Copy the material below word for word, from the line with "Where should I click to: Click the" to the line with "tap(97, 39)", including both of those lines.

* PROVIDED INFORMATION *
_ _ _

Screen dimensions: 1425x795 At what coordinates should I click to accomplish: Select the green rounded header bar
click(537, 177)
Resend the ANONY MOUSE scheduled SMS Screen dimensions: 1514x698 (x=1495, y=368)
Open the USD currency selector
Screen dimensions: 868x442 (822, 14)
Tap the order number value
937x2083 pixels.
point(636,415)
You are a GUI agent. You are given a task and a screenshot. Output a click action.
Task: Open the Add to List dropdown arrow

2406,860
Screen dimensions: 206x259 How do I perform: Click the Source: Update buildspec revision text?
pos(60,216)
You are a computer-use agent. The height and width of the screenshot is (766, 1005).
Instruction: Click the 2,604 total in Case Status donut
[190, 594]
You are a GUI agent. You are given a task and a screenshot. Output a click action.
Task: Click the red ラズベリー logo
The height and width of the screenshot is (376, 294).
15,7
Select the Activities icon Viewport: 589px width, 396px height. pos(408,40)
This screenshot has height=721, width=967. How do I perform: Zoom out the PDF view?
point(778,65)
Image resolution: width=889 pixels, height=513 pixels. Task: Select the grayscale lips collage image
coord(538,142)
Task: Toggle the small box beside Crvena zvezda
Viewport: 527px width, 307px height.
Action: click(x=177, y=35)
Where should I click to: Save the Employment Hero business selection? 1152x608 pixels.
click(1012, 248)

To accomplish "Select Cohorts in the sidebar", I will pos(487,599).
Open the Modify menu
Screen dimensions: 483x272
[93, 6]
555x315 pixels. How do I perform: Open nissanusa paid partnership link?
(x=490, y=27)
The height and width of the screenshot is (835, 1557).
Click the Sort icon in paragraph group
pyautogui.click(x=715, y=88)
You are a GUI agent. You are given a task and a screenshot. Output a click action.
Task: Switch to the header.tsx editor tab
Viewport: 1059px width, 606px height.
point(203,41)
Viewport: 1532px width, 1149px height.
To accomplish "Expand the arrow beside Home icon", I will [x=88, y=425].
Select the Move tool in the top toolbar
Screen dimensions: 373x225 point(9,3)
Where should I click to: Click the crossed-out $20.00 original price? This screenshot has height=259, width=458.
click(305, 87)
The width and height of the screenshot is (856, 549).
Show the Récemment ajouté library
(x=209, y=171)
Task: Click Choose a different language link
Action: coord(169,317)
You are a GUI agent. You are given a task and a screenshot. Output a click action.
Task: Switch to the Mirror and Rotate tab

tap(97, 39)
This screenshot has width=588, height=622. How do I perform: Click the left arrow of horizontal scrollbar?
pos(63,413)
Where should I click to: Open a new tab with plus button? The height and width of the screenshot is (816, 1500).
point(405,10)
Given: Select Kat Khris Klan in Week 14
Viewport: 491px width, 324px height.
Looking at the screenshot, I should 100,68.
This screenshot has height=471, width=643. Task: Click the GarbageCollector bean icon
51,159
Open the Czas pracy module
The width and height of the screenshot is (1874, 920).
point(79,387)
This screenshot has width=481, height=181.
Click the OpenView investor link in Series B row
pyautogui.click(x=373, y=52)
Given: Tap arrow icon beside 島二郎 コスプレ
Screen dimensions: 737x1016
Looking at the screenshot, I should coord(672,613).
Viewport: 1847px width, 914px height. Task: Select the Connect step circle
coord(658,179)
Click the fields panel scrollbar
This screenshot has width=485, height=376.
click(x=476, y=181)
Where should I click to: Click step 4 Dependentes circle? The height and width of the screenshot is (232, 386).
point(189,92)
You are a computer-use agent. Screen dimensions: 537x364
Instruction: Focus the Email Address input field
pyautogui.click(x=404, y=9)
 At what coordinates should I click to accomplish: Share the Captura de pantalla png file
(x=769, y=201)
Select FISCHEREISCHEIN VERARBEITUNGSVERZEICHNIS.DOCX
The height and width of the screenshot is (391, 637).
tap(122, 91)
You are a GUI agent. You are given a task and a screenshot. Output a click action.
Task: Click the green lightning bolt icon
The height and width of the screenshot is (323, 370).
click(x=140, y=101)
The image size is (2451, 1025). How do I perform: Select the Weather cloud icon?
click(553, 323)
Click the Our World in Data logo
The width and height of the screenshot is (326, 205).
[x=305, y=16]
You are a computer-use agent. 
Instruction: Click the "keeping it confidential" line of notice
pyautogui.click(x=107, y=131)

_ _ _

* EXERCISE SOLUTION *
Where should I click to: Click the crossed-out $20.00 original price? This screenshot has height=259, width=458.
click(305, 87)
The width and height of the screenshot is (856, 549).
Show the Récemment ajouté library
(x=209, y=171)
Task: Click Choose a different language link
Action: coord(169,317)
You are a GUI agent. You are given a task and a screenshot. Output a click action.
Task: Switch to the Mirror and Rotate tab

tap(97, 39)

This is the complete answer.